= Reading passage =
★ ★ ★ ★ ★

Central government agencies must be able to receive invoices in an electronic format beginning 31 March 2022. This is the first step to making Business to Government (B2G) e-Invoicing mandatory in New Zealand.

The goal of this initiative is to simplify procedures and help companies handle large volumes of invoices to reduce costs. Digitising the invoicing process will help alleviate administrative processing time and combat tax fraud. The New Zealand government estimates savings of NZ $4.4 billion over 10 years using the electronic system.

There are myriad benefits of digital invoicing. Two-thirds of Aotearoan businesses agree a new way of invoicing will reduce the risk of cyber hacking, cut admin time, speed up payments and improve cash flow, according to research commissioned by the Ministry of Business Innovation and Employment (MBIE).

The government-commissioned research is timely. It comes at a time when eInvoicing is starting to roll out across New Zealand. At its core, eInvoicing automates and simplifies the exchange and processing of invoices. The direct exchange of invoice information between buyers’ and suppliers’ financial systems should cut processing time by half – even if these systems are different.

★ ★ ★ ★ ★

= Dataset =
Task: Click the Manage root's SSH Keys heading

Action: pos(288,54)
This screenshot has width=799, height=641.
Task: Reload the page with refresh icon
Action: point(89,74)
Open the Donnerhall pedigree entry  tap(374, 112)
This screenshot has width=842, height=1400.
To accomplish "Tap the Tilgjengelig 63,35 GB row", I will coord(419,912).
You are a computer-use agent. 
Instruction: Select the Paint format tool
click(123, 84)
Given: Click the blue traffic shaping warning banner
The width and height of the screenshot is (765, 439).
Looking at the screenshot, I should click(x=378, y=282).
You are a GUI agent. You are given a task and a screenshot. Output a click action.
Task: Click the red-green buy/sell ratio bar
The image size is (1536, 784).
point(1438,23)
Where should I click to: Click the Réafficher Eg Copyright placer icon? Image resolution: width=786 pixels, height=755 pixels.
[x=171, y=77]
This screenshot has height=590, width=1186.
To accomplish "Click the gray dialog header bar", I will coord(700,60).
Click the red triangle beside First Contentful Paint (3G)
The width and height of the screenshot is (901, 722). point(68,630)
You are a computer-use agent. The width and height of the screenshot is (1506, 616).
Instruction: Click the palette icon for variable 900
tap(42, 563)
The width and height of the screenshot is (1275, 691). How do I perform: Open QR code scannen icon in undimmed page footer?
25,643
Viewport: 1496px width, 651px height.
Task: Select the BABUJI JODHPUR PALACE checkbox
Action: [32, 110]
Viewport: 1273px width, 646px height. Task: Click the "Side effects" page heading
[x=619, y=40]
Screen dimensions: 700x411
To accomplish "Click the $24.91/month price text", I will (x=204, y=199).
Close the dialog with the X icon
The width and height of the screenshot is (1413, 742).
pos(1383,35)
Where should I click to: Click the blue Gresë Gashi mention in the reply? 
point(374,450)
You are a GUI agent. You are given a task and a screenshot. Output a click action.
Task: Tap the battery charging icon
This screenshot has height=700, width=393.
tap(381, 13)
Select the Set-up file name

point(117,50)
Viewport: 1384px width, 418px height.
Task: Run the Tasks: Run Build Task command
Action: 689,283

★ ★ ★ ★ ★

= Exercise objective =
Transcribe the stretch of the e-invoicing passage from "Central government agencies" through "in New Zealand.". Work only from the passage on New Zealand e-invoicing, not the rows.

= Result of the exercise =
Central government agencies must be able to receive invoices in an electronic format beginning 31 March 2022. This is the first step to making Business to Government (B2G) e-Invoicing mandatory in New Zealand.